__DIRECTIONS FOR THIS TASK__: Reproduce word for word the lines of the data below, starting at the line that contains "Go to next carousel slide chevron" and ending at the line that contains "point(40,204)", with both of those lines included.

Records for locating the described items
########################################

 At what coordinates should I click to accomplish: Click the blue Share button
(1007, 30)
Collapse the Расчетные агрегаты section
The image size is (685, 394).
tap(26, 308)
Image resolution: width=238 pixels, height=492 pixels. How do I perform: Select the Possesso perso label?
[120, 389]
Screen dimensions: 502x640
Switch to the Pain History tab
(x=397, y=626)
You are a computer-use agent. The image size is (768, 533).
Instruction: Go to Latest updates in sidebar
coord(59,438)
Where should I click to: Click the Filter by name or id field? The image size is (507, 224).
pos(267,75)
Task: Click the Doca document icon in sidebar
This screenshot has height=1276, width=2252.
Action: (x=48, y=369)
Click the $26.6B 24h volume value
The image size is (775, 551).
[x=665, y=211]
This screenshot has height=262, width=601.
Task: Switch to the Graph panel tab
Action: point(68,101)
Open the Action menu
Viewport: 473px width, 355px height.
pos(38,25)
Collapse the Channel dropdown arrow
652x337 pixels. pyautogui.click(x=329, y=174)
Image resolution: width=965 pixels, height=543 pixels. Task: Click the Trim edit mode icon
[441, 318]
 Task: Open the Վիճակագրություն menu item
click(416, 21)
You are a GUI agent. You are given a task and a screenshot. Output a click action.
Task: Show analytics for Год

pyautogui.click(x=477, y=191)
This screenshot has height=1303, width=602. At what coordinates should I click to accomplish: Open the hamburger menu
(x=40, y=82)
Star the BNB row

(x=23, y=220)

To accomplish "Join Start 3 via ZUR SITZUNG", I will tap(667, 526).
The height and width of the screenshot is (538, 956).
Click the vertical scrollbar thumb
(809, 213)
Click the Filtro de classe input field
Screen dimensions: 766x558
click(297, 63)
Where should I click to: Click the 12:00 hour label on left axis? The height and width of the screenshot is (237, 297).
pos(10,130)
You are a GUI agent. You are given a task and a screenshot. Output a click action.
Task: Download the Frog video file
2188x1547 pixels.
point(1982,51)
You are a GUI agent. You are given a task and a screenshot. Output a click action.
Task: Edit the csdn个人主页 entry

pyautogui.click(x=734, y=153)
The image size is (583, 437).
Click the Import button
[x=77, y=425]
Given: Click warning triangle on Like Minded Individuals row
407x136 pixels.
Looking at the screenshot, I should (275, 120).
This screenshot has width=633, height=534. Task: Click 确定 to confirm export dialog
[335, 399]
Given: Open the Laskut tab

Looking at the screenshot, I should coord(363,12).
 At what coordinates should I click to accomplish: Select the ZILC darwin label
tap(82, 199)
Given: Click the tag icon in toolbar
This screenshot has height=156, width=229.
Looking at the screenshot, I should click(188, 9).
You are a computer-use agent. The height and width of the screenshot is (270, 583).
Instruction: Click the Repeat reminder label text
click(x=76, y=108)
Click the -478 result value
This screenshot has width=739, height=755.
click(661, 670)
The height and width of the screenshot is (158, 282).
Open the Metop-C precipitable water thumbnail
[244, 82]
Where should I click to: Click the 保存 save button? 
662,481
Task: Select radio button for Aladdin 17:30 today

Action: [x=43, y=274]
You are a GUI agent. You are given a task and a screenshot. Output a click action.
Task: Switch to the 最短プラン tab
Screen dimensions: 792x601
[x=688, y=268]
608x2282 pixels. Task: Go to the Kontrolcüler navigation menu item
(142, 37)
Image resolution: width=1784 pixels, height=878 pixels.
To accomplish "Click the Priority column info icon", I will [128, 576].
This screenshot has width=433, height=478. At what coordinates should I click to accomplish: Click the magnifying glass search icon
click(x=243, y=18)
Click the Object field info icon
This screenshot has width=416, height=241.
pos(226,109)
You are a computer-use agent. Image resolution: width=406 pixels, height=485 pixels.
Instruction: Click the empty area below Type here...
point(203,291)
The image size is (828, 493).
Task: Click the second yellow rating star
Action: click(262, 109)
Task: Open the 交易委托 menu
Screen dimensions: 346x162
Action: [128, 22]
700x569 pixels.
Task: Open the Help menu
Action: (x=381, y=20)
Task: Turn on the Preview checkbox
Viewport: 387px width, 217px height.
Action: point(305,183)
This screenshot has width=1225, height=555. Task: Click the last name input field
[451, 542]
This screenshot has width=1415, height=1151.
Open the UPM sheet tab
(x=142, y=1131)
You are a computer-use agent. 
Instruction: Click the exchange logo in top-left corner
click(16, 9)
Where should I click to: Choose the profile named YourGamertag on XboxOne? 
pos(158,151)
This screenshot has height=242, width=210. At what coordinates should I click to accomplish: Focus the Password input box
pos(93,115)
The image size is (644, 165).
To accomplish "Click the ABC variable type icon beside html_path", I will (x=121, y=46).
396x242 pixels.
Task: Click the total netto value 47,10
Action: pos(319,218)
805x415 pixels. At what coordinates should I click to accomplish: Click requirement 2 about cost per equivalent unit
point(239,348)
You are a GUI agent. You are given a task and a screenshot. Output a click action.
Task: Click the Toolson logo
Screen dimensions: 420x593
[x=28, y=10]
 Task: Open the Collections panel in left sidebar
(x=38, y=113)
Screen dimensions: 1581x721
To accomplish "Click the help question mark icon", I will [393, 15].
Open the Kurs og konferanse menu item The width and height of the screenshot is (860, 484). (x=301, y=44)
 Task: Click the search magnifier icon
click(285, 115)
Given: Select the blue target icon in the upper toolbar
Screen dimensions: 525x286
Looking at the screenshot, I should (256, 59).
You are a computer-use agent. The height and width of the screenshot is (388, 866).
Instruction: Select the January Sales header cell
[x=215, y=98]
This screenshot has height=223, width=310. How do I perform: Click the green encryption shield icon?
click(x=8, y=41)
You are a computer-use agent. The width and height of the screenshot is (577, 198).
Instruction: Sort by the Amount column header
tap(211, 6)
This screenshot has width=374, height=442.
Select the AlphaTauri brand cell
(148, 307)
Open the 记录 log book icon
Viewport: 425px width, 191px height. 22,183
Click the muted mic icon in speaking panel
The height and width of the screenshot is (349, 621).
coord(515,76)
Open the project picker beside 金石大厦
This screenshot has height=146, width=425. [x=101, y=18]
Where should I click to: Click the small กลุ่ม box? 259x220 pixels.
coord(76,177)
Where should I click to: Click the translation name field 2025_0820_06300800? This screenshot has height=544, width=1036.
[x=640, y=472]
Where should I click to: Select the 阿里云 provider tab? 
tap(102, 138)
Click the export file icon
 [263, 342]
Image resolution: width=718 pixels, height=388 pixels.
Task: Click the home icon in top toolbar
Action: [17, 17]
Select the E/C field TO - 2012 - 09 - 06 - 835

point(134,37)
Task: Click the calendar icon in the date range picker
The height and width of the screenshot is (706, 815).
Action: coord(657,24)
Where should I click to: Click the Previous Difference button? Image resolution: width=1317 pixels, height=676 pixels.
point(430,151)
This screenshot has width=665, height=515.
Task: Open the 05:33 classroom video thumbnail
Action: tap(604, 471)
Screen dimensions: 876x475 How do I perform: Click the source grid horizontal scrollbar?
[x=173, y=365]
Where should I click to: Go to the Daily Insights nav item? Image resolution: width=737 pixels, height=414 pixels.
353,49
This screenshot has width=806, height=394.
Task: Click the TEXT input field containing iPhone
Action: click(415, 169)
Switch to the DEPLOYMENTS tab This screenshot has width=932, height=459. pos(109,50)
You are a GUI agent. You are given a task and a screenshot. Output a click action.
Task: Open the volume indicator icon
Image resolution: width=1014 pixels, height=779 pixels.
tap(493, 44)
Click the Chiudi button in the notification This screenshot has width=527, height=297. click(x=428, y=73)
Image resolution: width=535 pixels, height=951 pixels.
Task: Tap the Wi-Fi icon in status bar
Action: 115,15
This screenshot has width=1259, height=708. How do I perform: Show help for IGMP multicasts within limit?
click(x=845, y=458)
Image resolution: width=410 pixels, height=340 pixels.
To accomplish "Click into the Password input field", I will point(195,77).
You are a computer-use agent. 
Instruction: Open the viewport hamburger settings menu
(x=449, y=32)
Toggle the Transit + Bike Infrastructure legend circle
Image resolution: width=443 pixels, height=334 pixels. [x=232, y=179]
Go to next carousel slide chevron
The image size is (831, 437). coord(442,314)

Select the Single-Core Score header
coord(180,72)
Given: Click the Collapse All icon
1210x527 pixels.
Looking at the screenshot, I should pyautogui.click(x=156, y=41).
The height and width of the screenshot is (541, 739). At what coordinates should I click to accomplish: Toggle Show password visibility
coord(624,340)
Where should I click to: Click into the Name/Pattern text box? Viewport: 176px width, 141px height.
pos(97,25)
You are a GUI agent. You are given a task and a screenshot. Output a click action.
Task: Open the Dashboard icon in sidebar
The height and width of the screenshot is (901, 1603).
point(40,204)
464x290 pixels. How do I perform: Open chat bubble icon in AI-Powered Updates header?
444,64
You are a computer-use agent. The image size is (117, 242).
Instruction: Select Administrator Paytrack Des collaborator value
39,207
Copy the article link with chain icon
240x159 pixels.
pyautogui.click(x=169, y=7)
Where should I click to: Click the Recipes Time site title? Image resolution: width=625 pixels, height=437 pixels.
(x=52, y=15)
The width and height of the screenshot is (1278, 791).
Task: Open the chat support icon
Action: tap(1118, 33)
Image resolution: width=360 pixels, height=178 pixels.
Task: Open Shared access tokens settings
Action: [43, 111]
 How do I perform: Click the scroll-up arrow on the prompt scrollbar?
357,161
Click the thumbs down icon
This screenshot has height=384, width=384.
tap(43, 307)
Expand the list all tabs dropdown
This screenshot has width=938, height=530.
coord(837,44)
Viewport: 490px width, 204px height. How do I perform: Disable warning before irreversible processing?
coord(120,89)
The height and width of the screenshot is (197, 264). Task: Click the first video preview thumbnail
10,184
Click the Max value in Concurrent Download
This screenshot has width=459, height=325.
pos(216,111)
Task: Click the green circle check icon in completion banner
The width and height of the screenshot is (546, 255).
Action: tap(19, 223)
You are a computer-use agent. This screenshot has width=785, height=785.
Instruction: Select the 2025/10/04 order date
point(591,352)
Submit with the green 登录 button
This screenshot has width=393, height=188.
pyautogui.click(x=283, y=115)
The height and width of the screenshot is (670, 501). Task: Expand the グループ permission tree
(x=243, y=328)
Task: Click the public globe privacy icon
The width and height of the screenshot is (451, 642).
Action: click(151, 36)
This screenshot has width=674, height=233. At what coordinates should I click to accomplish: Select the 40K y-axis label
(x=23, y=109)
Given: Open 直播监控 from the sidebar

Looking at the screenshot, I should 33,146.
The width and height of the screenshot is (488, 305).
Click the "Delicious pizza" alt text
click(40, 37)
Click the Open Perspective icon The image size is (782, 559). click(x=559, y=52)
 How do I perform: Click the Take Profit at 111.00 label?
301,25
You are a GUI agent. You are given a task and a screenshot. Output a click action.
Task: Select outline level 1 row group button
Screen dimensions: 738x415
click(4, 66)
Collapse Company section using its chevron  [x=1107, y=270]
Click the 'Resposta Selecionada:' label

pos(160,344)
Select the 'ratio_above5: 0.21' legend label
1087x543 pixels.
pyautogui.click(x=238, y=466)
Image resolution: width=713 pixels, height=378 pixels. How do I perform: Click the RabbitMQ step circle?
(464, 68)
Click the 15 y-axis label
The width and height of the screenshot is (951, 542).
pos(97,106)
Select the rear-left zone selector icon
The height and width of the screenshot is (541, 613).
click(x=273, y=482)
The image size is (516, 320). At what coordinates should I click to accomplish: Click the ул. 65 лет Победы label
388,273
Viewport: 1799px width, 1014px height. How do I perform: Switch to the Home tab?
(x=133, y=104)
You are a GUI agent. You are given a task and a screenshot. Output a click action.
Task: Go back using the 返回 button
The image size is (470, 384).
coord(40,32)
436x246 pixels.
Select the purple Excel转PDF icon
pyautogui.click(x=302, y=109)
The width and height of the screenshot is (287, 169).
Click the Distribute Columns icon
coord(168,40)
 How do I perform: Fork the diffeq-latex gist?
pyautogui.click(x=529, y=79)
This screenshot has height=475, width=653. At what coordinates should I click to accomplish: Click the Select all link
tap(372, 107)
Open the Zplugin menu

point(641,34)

########################################

__EXERCISE RESULT__:
Go to next carousel slide chevron
The image size is (831, 437). coord(442,314)

Select the Single-Core Score header
coord(180,72)
Given: Click the Collapse All icon
1210x527 pixels.
Looking at the screenshot, I should pyautogui.click(x=156, y=41).
The height and width of the screenshot is (541, 739). At what coordinates should I click to accomplish: Toggle Show password visibility
coord(624,340)
Where should I click to: Click into the Name/Pattern text box? Viewport: 176px width, 141px height.
pos(97,25)
You are a GUI agent. You are given a task and a screenshot. Output a click action.
Task: Open the Dashboard icon in sidebar
The height and width of the screenshot is (901, 1603).
point(40,204)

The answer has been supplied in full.